To what extent do you think publication audits should be factored into organizational strategic planning?

DC: I think, in any strategic planning, defining upfront what metrics you’re going to look at to decide whether you’ve been successful or not is so important. I think that can be a little harder if you’re trying something new with publications because you don’t have past data to build off of. But having some sort of mechanism to determine if something looks to be working is important. For example, maybe you’ve decided to produce a new kind of content. In that case, you’re probably going to want to look about three months down the road to see what sort of readership it’s gotten and whether it’s reaching the intended audiences. If you’re going out for practitioners and finding that the content isn’t being consumed by that group, then that may be telling you something about its value in the market you’re targeting.

I would also say that now probably isn’t the time to set major growth goals. If you’re trying an experimental thing, you’ll probably want to focus on setting some sort of low bars for success early on, to help decide whether to really invest in that project. I think starting small and allowing yourself to course-correct along the way, or even bail out if something isn’t working before you’ve wasted more resources, is the main thing with any new initiative.

Traditionally, at some scholarly societies, society matters and journal matters have remained somewhat separate — do you think that is starting to change?
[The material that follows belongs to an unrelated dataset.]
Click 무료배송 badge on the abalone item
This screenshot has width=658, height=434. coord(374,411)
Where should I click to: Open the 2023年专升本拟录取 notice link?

DC: I think that’s so common. I think publications end up being kind of disconnected from what the rest of the society is doing. For example, what continuing education is doing in many societies touches on all the same topics as their publications but there isn’t a real integration between those groups. I think an editorial team that kind of supersedes individual divisions is one way to approach that, to have representatives from different sides of the society at the table talking about shared topic areas and new content and promotion opportunities. At ASCE, one of the things we’ve talked about is having common taxonomy across the organization, which can help make it easier to integrate content digitally.

Do you think journal program priorities have shifted at all in the current landscape?

DC: I still think author and reviewer satisfaction are crucial. And reviewer fatigue is a real thing, especially now that people are out of their labs and universities and have a lot more on their plates. We have to make it easy for them, or we’re not going to be able to get reviewers. Now also, journals that have had kind of natural submission growth may or may not continue to see that. So you do want to be doing whatever you can to attract the best papers. I think the need to revisit current business models and look for different sources of revenue feels more real now than before. It’s hard to try to balance what we can do while understanding that everybody’s budgets are limited. That’s a bigger challenge I think than it used to be.

What do you think has changed the most for journal publishing programs in recent years?

DC: I think back to years ago when the big question was, “when are journals going to start moving from print to digital?” Everybody thought it was going to happen overnight, but it took a lot longer for that transformation to truly occur. Now it feels like there is constantly the next thing that’s coming along, so in a way I would say it’s kind of the pace of how quickly things have been changing that feels like the biggest change. There is always the next big thing that you’re looking at — from digital to OA to open data — the big changes keep marching on.